Task item: Every line from the one containing "Higienol Papel Higienico X4 X100" to the one containing "[Agregar a Favoritos] (122, 693)" in the records below, both included, must be set down exactly, and no other line.

Entries shown:
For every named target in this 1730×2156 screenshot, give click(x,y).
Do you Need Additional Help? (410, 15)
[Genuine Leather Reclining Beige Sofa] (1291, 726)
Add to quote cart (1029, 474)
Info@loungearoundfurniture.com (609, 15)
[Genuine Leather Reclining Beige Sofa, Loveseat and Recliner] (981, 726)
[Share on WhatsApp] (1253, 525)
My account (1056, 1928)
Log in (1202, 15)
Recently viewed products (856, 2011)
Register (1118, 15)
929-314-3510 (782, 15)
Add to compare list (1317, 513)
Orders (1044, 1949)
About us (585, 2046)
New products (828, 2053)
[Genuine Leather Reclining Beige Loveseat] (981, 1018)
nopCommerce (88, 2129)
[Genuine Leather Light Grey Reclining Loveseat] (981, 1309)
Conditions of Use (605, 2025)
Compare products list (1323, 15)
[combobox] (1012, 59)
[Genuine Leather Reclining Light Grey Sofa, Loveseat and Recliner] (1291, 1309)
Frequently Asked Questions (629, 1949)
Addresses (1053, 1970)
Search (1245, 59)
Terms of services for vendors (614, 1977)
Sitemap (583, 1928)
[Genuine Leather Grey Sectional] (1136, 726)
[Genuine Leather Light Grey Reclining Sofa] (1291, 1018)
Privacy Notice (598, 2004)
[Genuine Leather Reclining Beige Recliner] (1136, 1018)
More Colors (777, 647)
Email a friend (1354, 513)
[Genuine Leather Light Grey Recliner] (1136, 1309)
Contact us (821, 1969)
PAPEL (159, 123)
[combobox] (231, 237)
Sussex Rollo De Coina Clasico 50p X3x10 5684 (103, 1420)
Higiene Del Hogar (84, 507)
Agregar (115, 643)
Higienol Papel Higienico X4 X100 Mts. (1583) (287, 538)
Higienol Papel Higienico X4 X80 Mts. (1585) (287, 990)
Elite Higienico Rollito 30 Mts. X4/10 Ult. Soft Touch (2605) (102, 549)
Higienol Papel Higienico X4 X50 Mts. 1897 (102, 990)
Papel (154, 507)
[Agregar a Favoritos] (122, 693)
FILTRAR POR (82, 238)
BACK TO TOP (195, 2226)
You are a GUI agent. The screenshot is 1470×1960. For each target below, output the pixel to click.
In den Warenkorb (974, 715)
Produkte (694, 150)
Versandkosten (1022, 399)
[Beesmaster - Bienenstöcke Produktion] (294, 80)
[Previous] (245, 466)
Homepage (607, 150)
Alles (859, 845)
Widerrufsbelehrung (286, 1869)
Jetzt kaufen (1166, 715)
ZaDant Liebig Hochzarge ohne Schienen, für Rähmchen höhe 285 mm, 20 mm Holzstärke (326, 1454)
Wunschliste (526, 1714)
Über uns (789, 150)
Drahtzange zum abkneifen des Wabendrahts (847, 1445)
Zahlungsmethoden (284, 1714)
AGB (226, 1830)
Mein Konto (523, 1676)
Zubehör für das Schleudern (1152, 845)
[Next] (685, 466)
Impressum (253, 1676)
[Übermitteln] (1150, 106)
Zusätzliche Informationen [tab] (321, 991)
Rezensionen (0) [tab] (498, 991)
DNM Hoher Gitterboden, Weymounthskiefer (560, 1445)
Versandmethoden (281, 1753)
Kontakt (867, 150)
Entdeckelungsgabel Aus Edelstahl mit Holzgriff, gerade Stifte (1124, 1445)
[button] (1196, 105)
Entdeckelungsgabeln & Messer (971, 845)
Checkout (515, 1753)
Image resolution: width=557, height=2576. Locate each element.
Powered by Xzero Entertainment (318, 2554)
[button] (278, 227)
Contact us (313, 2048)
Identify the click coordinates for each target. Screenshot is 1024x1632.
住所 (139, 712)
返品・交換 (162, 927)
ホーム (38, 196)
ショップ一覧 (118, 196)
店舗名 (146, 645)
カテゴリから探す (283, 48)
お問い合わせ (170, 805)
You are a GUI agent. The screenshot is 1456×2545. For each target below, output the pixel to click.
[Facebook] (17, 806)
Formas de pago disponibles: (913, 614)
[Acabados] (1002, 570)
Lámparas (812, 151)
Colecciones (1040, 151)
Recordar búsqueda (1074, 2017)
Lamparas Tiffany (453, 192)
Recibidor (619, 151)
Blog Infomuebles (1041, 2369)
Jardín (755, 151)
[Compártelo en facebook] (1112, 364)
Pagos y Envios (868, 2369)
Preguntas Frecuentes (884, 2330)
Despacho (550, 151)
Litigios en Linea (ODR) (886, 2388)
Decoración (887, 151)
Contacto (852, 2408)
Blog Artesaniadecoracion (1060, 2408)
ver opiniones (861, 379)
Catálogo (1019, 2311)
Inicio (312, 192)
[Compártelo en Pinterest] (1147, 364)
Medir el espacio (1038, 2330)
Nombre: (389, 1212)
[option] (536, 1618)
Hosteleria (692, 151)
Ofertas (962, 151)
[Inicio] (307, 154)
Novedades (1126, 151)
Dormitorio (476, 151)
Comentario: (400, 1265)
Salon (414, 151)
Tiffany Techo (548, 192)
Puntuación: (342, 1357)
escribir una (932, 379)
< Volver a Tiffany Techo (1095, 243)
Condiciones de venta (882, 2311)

Expected output:
Higienol Papel Higienico X4 X100 Mts. (1583) (287, 538)
Higienol Papel Higienico X4 X80 Mts. (1585) (287, 990)
Elite Higienico Rollito 30 Mts. X4/10 Ult. Soft Touch (2605) (102, 549)
Higienol Papel Higienico X4 X50 Mts. 1897 (102, 990)
Papel (154, 507)
[Agregar a Favoritos] (122, 693)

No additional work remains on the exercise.